By Noel Oettlé
In July I attended the annual Caux Dialogue on Land and Security in Switzerland (https://www.caux.ch/cdls-2018). The Dialogue is a part of the annual Caux Forum that brings together around 1,500 participants from around the globe, enabling civil society, government and business to meet in a true diversity of ages, genders, cultures, sectors and beliefs and encourages individuals, groups and organizations to reflect on their roles, explore their resources and assess their responsibilities as change-makers who can build a just, sustainable and peaceful world.
The Caux Dialogue for Land and Security 2018 aimed to deepen understanding of the links between land degradation and human security and to build the trust needed for effective ‘land-peace’ partnerships on the ground. The main focus of this year’s event was land restoration as a vehicle for conflict resolution in a world increasingly affected by devastating climatic impacts and political and economic turmoil.

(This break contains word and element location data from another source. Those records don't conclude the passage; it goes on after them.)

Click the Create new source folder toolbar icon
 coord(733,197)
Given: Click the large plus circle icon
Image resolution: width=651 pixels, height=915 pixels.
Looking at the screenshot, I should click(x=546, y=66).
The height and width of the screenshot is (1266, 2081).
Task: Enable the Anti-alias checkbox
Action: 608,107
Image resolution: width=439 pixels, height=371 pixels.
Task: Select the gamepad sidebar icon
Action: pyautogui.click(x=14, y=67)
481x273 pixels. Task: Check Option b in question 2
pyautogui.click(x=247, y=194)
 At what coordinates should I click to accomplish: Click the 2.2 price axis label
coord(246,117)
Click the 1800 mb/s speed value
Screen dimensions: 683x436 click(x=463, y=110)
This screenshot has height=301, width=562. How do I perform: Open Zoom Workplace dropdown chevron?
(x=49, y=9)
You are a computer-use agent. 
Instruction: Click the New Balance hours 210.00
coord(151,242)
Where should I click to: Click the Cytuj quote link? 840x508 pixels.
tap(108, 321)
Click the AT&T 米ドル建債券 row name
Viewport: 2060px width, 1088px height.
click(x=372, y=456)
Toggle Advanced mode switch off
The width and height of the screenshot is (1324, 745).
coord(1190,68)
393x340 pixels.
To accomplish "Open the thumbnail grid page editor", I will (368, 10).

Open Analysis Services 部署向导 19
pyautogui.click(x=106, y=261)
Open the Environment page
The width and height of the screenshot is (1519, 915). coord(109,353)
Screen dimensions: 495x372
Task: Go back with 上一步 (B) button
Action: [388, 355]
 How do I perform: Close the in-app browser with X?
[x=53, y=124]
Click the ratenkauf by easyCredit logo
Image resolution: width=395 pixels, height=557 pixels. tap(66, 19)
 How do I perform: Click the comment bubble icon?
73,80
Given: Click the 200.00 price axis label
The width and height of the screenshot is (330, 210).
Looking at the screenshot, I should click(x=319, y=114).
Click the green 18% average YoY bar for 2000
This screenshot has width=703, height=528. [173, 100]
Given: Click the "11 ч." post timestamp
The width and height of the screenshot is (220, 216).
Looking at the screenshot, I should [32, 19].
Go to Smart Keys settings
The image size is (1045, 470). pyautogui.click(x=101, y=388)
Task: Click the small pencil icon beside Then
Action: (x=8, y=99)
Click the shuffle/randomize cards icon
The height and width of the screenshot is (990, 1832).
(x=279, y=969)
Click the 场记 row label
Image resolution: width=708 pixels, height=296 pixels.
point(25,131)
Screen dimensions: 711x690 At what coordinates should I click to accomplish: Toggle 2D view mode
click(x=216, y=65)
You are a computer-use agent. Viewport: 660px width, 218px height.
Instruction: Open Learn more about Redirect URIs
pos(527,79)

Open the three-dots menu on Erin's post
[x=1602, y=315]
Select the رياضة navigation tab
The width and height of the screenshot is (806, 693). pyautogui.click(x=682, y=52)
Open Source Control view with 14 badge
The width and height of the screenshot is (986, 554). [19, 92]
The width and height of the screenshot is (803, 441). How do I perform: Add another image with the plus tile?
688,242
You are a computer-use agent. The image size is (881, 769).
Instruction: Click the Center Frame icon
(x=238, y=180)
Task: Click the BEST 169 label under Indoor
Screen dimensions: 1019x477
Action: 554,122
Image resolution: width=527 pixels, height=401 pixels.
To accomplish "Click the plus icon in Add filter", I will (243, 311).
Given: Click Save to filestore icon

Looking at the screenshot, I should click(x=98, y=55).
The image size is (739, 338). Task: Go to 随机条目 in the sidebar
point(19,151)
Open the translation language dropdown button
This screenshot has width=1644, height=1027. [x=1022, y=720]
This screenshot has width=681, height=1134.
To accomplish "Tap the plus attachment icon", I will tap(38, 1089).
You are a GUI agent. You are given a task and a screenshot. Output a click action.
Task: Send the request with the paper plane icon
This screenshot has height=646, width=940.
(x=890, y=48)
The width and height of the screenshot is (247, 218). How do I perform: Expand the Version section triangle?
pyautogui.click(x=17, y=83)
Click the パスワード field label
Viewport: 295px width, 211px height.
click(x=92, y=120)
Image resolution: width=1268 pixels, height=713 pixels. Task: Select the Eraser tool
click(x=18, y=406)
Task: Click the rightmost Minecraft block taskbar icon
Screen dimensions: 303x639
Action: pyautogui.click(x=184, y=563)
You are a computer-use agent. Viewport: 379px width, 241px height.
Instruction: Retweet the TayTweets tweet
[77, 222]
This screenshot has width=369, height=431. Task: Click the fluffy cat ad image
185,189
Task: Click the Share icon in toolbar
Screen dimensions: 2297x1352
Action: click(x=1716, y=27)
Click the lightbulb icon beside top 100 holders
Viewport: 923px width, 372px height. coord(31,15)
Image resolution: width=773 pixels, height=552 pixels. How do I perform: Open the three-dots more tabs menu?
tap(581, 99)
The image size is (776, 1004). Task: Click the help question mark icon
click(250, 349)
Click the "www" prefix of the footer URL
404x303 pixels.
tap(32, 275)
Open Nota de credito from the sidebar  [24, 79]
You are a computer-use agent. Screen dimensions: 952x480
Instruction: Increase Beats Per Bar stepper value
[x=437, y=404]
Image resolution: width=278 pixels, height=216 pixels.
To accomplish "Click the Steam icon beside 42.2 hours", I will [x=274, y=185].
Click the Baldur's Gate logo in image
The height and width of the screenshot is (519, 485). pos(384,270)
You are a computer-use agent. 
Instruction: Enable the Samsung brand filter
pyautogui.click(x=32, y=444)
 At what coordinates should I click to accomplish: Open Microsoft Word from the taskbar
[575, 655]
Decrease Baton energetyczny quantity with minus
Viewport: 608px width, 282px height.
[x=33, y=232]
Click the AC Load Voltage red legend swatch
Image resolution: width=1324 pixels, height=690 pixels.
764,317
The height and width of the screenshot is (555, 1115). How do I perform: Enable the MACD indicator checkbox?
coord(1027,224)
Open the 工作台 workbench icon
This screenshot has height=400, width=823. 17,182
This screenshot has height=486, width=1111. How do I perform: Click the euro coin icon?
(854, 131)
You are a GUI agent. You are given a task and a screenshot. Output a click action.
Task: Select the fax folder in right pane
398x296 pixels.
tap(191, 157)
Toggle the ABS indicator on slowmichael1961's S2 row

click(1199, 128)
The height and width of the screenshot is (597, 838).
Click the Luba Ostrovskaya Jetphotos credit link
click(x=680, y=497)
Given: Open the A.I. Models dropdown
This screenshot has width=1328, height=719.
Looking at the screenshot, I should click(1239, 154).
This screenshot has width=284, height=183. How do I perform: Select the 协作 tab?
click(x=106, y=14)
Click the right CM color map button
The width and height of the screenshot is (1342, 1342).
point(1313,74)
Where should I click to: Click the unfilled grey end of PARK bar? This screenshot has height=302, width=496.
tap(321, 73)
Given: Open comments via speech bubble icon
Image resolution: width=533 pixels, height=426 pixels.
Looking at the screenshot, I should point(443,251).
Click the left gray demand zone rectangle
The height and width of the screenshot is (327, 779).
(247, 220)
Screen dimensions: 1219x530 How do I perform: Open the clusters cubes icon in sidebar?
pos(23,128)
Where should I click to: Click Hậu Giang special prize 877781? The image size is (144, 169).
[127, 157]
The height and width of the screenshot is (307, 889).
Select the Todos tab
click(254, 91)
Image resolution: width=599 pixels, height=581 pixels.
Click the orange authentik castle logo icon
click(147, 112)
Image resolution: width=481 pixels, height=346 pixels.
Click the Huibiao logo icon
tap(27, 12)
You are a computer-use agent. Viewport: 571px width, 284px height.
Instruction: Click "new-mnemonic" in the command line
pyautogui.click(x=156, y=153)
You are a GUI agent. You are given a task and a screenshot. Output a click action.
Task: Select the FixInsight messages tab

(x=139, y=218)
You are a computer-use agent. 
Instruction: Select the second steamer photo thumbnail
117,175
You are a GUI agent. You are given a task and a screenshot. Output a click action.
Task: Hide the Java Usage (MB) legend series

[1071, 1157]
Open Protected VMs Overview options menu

The Deputy Executive Secretary of the United Nations Convention to Combat Desertification, Mr. Pradeep Monga reminded the participants that the land agenda lies at the core of the world’s food, poverty, migration, water, climate, biodiversity and security crises, creating an urgent need for investing in land restoration as a key instrument for conflict resolution and peace building. The participants also addressed the potential of cutting-edge and emerging technologies to unlock private financing, facilitate impact investments and enable participation of land users in land restoration projects.
In her address Olivia Lazard, Mediation Policy Officer for the European Institute for Peace brought into focus the state of insecurity in the world, and how the global economic and political system is destabilising communities that are home to many millions of people. Lawlessness in the Democratic Republic of the Congo is manifest in the presence of more than 80 armed groups, all of them brutal and some with genocidal roots. They survive by exploiting the natural resources of the country such as conflict minerals and timber and hiding in the communities. Their activities are driving ecological degradation throughout the country. Even in the national parks, most of the trees are gone, and the land is losing productivity. The government, army and businesses include individuals who have used their power to acquire vast areas of land. People without land are dispossessed and move from refugee camp to refugee camp. Elections cannot be held because of instability.
Predatory states have a unique and valued place in the global system as a source of strategic commodities, especially minerals. The digitalizing economy depends on resources that are easily available in countries that can be exploited. Our enthusiasm for alternative energy is one that depends on rare conflict minerals. This is driving these countries to collapse.
In the Sahel, there is increasing conflict between farmers and pastoralists and increasing cattle theft. Transhumance is practiced by largely Muslim groups, who are frequently regarded as foreigners. Extremism is growing in the most remote and deserted areas in the Sahel, which are also ignored by government. The jihadists tend to impose order and systems of justice that are frequently an improvement on the corrupt role of the army and government administrators.
Between 2006 and 2011, Syria suffered the worst drought in its history. 800,000 lost their livelihoods, and 200,000 lost their land. Dislocated to urban areas, they joined the 1.5 million refugees who had fled from the conflicts in neighbouring Iraq. Climate impacts combined with economic, market and political factors to deepen tensions and feed conflict.
Lazard argued that conflict should be understood as a system, rather than a cycle. At all levels from very local to global, the conflict incentives run from the bottom to the top. Intergenerational conflicts, drug abuse, urbanized crime, the slave trade and gender violence are all on the rise. However, we don’t feel the impacts of the global conflict because we externalize the costs.
Lazard noted that increasingly ‘we forget to see ourselves as anything by reductionist versions of our ethnicity and our nationality.’ She cautioned the audience that ‘when we talk of regeneration, we have to be careful, because in some places regeneration (e.g. planting trees in DRC) can lead to conflict, violence and death. It must be accompanied by other processes to address the wider problems.’
The 2018 Caux Dialogue was a sobering experience that did not allow participants to escape into fantasy about the harsh realities of the evolving global order, yet the sharing of many positive experiences from around the world also allowed hope to flourish.